**YOUR TASK**
Please tally the lines of the records that contain "agent" and send back only the total.

Dataset entries:
Start of Block
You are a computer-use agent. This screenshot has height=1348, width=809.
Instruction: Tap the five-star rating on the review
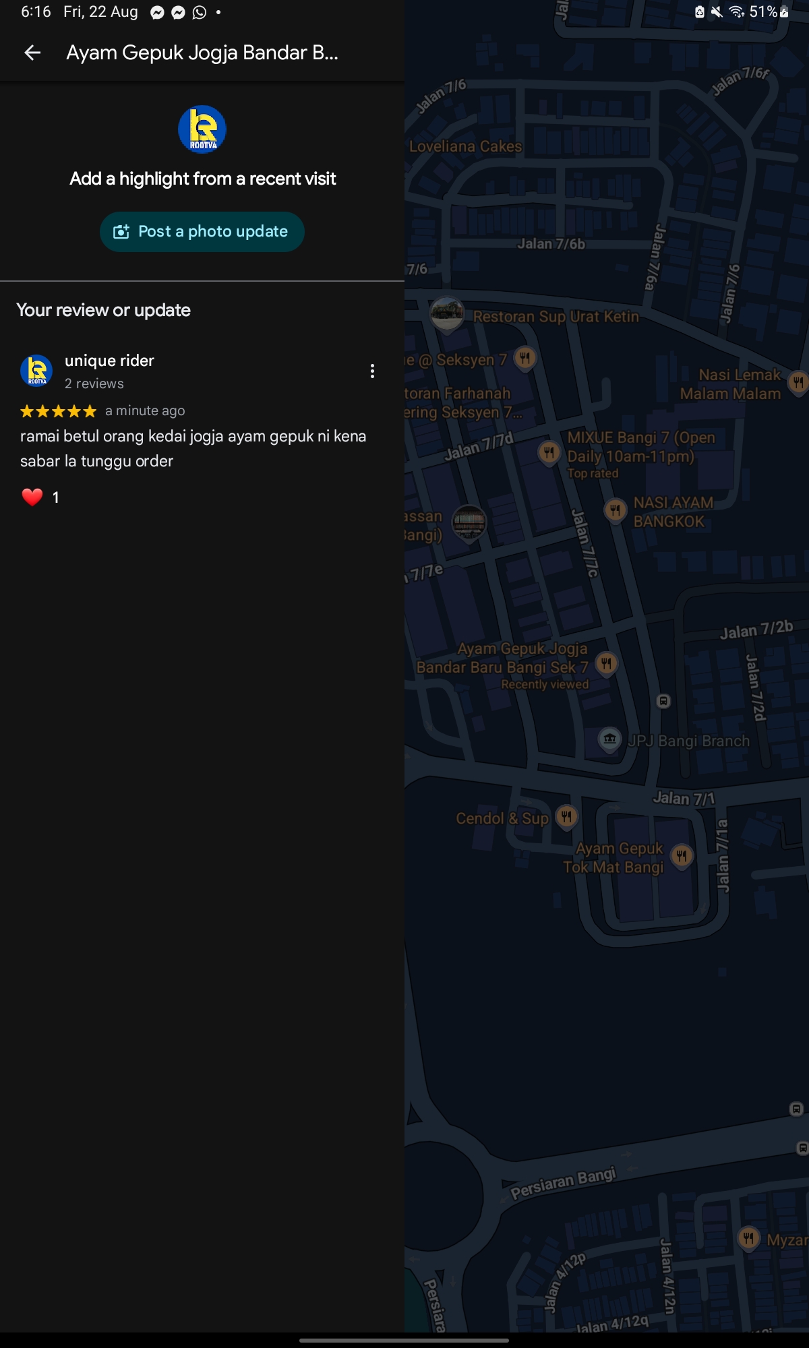(x=59, y=411)
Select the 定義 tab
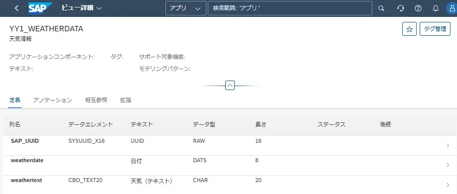Screen dimensions: 457x194 click(x=14, y=100)
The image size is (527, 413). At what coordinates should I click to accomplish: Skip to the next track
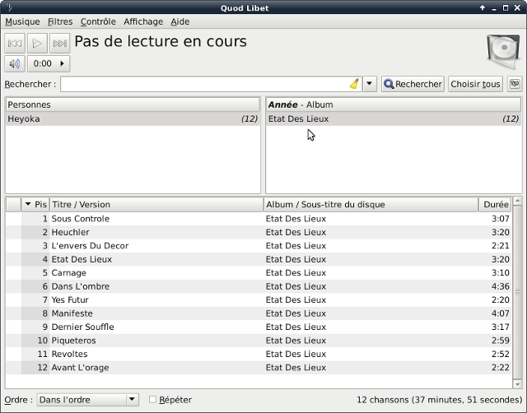59,43
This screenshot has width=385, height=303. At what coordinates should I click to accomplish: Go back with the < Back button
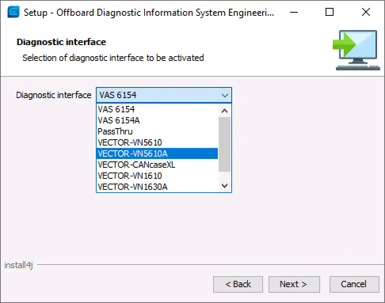238,284
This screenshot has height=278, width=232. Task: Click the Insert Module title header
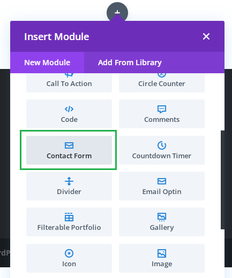coord(57,37)
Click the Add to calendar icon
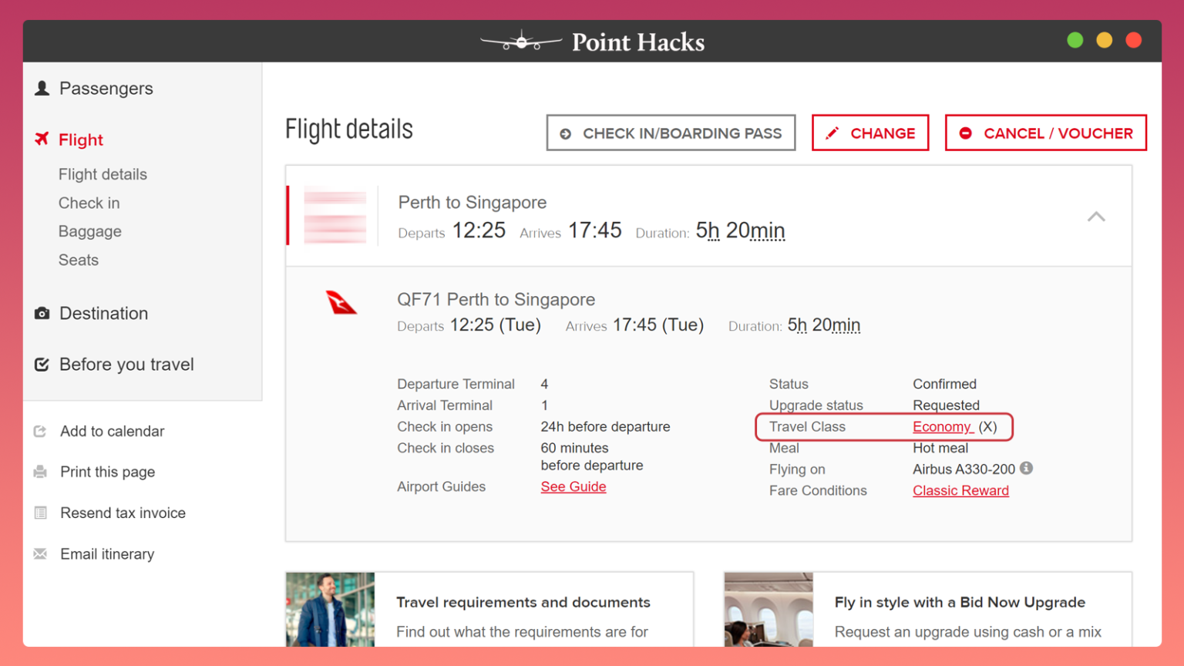The width and height of the screenshot is (1184, 666). coord(41,431)
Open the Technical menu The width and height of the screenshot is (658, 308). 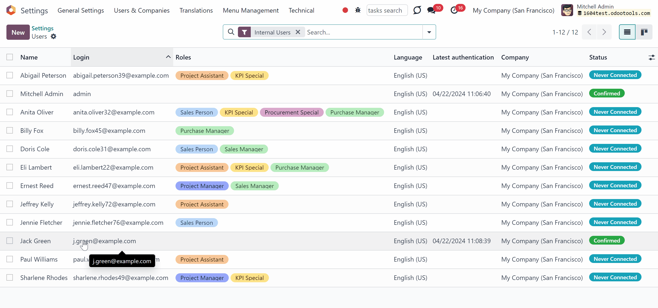[301, 10]
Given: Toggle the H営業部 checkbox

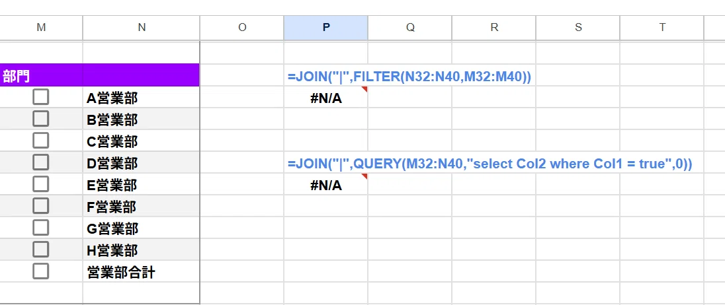Looking at the screenshot, I should click(41, 250).
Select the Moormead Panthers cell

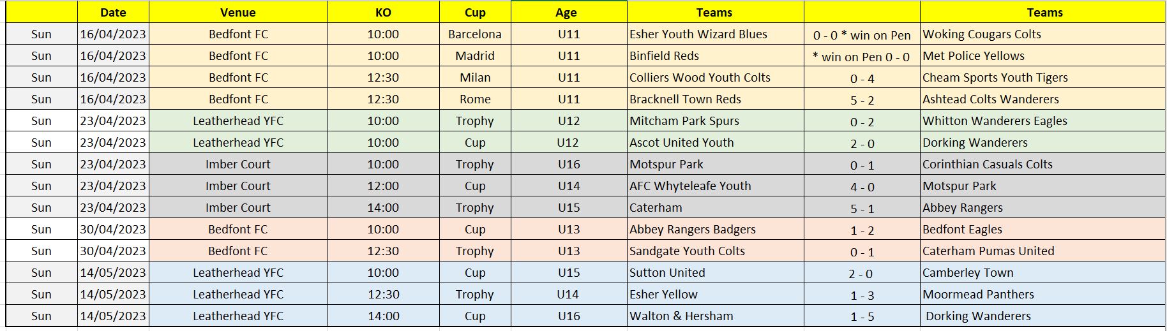tap(1043, 295)
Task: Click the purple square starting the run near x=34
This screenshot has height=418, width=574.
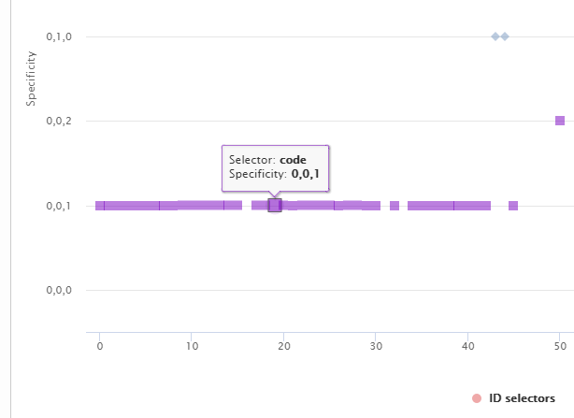Action: tap(412, 206)
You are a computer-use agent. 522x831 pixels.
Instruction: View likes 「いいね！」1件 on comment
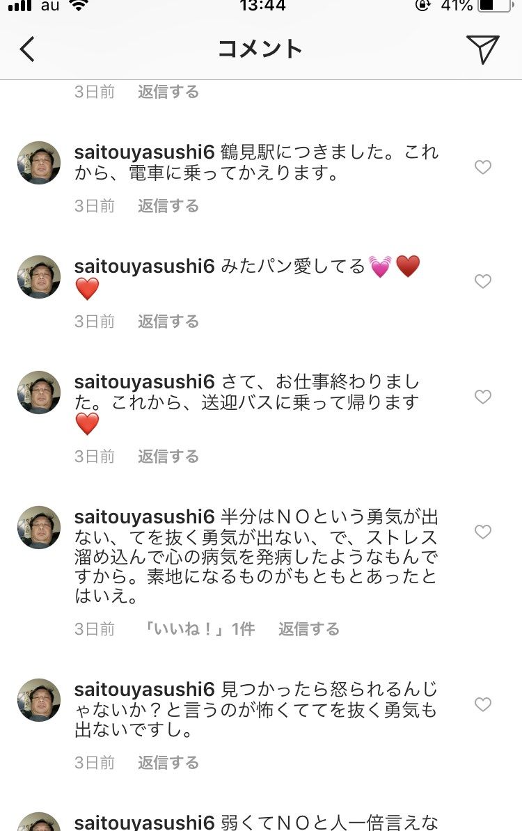(x=199, y=629)
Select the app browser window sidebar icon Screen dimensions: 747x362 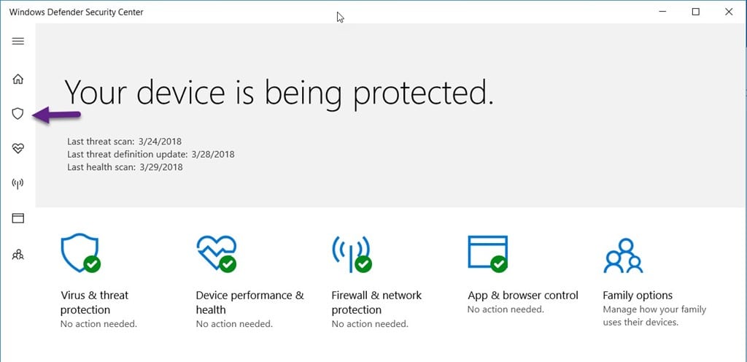coord(18,218)
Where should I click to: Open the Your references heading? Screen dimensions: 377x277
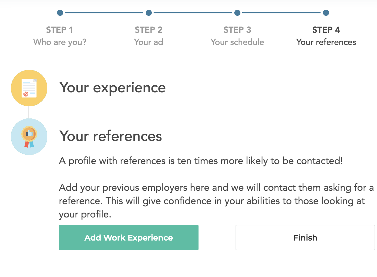pos(111,136)
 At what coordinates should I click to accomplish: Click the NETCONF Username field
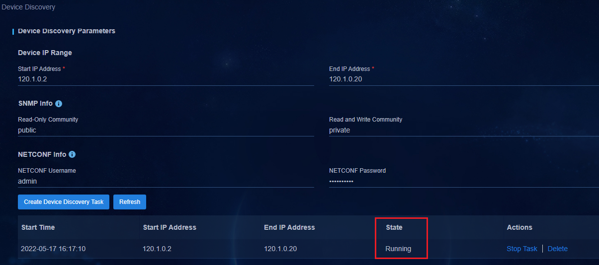point(166,181)
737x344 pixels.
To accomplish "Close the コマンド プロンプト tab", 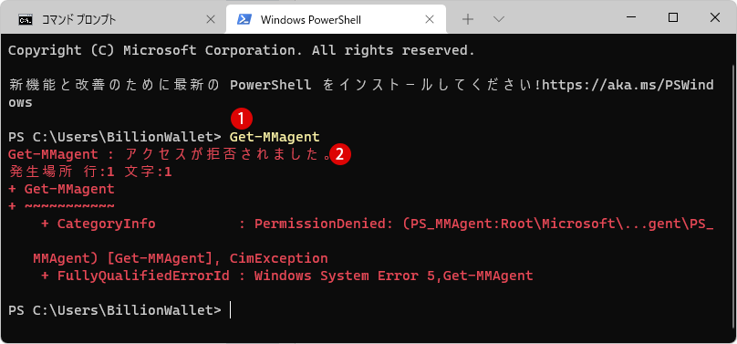I will click(211, 19).
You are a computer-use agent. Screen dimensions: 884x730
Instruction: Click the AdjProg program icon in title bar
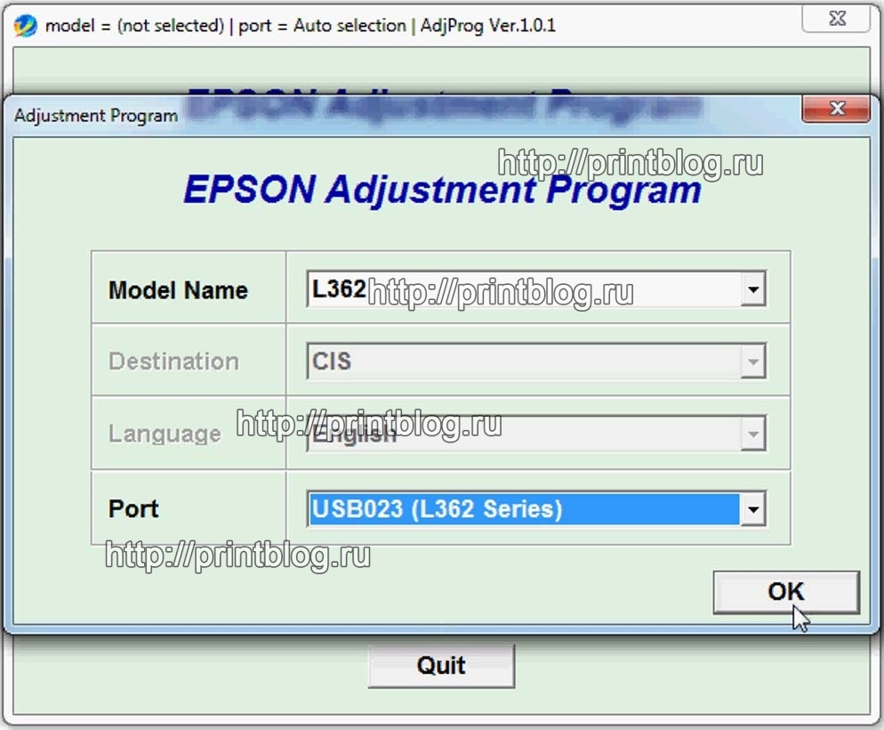[x=24, y=26]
End of Block
**RESPONSE TO THE EXERCISE**
3